Saray Tipi Antiemperyalizm Ve Yeni Bir “Yetmez Ama Evet” Tehlikesi!

Saray Tipi Antiemperyalizm Ve Yeni Bir “Yetmez Ama Evet” Tehlikesi!

İktidarın söylemindeki “yerlilik-millilik” ve “bağımsızlık” vurgusu giderek “antiemperyalist”  haller alıyor. “Saray tipi bir antiemperyalizm” doğuyor!  Bu aslında Gezi’den bu yana dozunu giderek artıran bir söylem. RTE Ankara-Niğde Otoyolu açılışında yaptığı konuşmada işi şaşmaz biçimde yine aynı yere getiriverdi.

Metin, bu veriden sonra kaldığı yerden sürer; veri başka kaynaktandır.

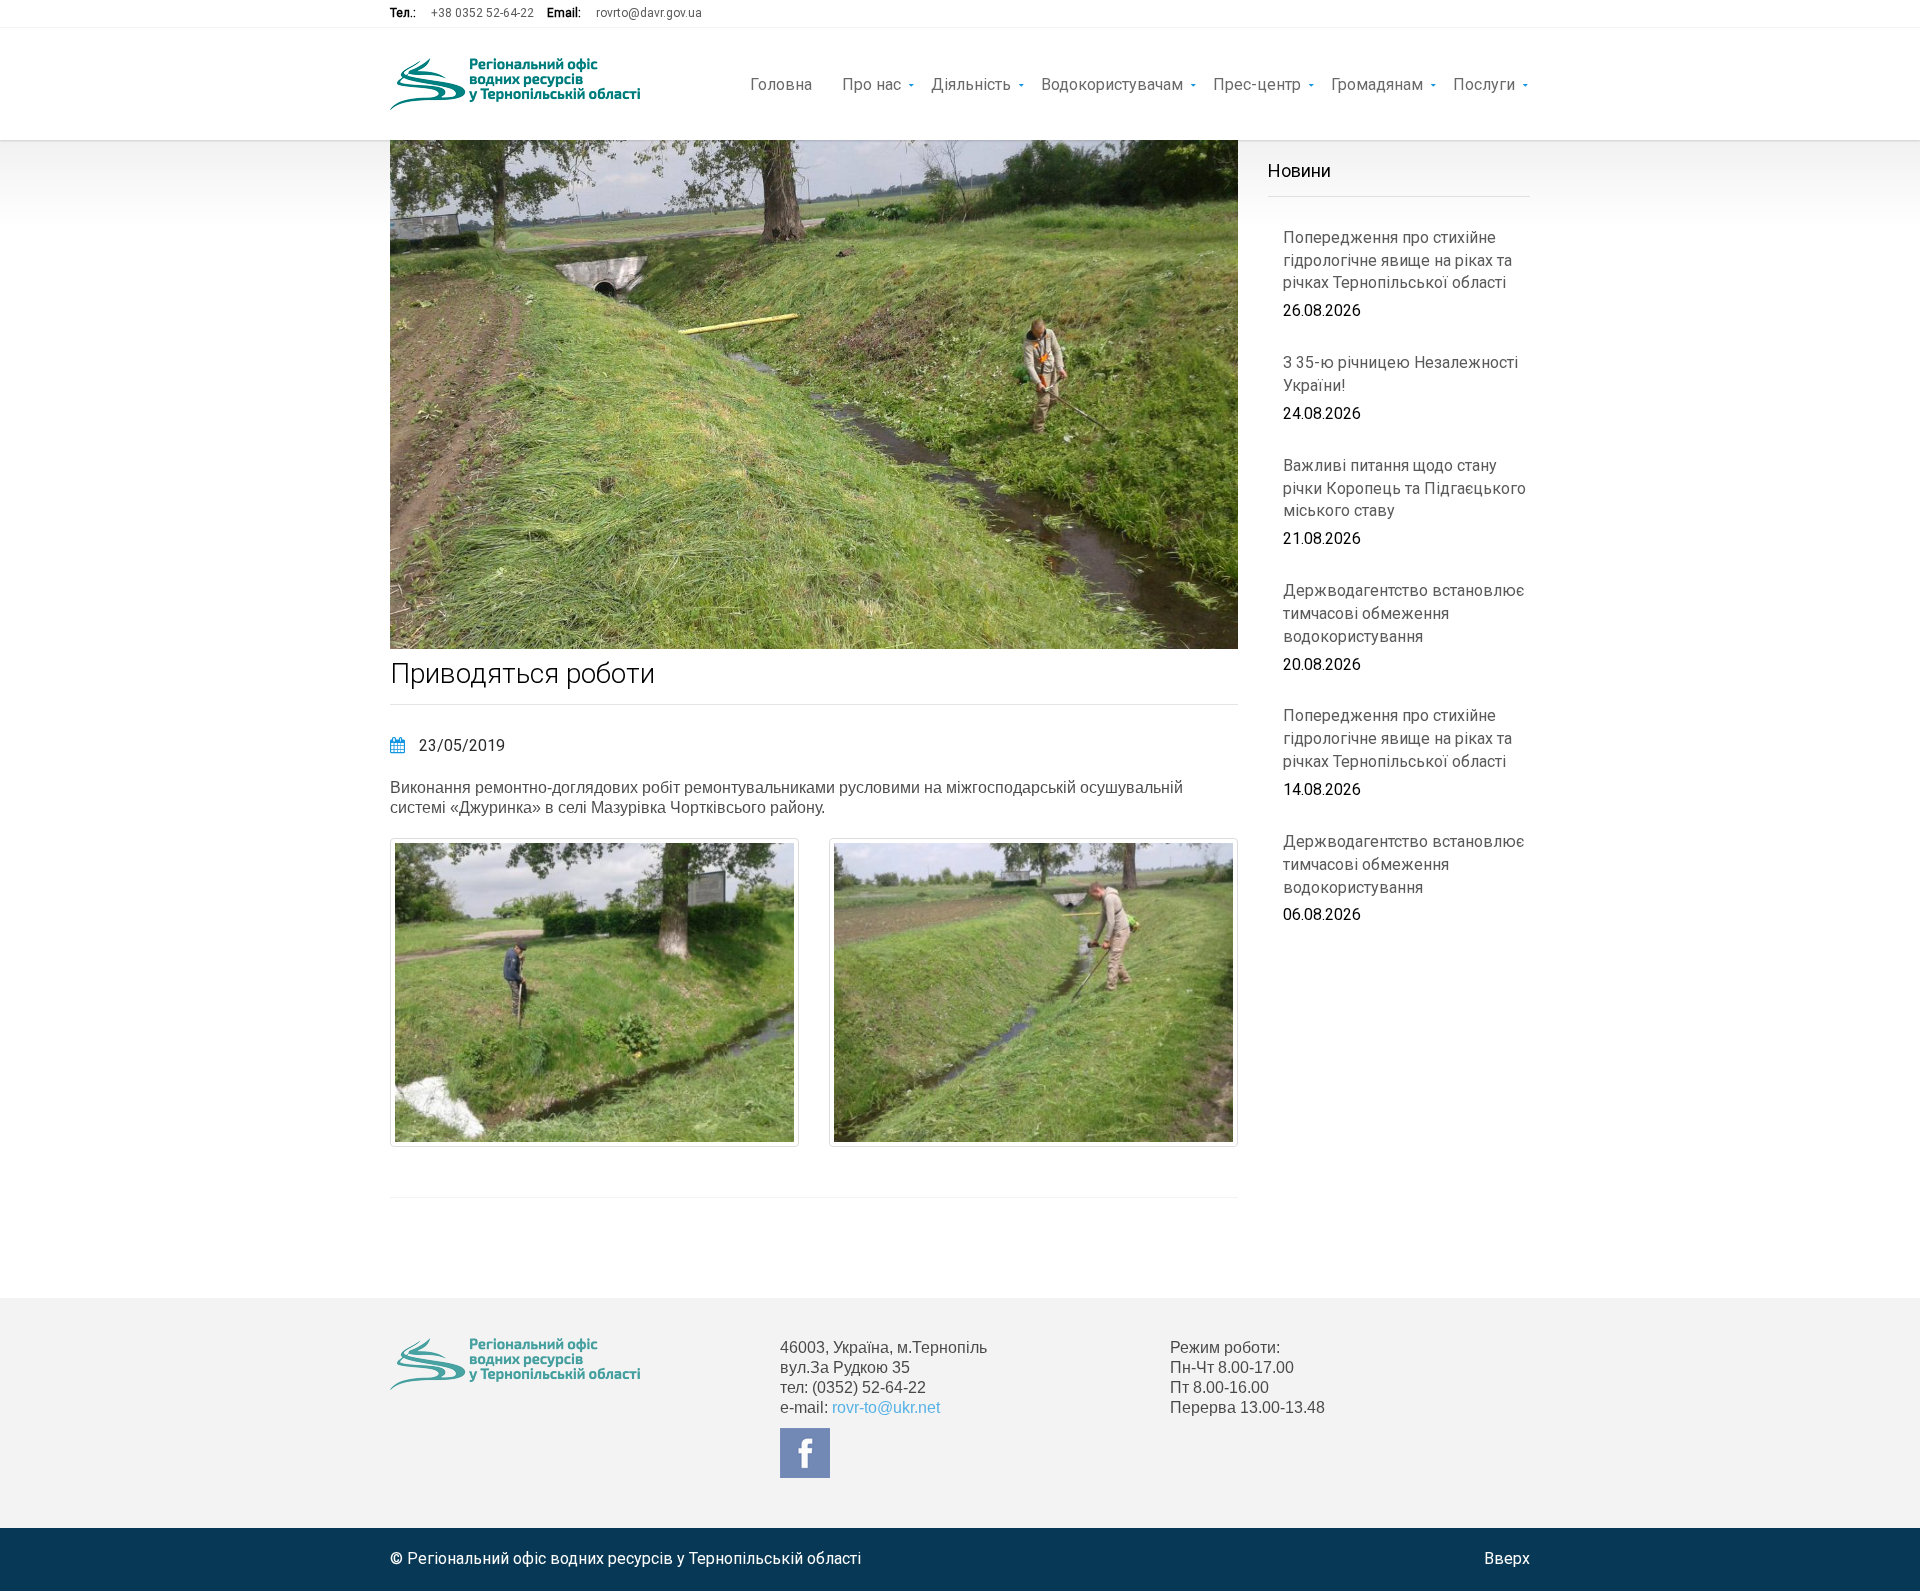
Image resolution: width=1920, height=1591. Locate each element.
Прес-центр (1257, 83)
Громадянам (1377, 83)
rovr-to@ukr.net (886, 1407)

Cumhurbaşkanı’nı konuşmasında,  Türkiye’nin boynundaki siyasi boyundurukları kırıp attıklarını, ayağındaki ekonomik prangaları parçalayıp bir kenara fırlattıklarını; kimsenin parmak sallayarak konuşamayacağı, kimsenin had bildirmeye teşebbüs edemeyeceği; kimsenin üzerinde pervasızca operasyonlar yürütemeyeceği her alanda başı dik bir Türkiye kurduklarını anlattı. Tabii, Doğu Akdeniz meselesi bağlamında emperyalist ve de eski sömürgeci Fransa’ya, yeri geldiğinde diğer emperyalist ve sömürgeci güçlere karşı verilen mücadele de cabası. Daha ne yapsın? İşte rüyalarımızın Türkiyesi!

Büyüyen çelişkiler, yeni arayışlar

Bütün bunlar bize tarihsel planda inandırıcı gelmese de, gülüp geçmemiz mümkün değil. Çünkü hikâyenin kendi içinde bir mantığı, çarpıtılmış doğruları ve hesaplanmış bir amacı var. Bunlar elbette bazı maddi-tarihsel gerçekliklere dayanıyor.  Ancak “manevi” bir yönü de var: RTE’nin anlattıkları, kendi kitlesine gaz vermenin ötesinde karşıtlarını da “baştan çıkarmaya”, en azından pasifize etmeye,  olmazsa korkutmaya yönelik.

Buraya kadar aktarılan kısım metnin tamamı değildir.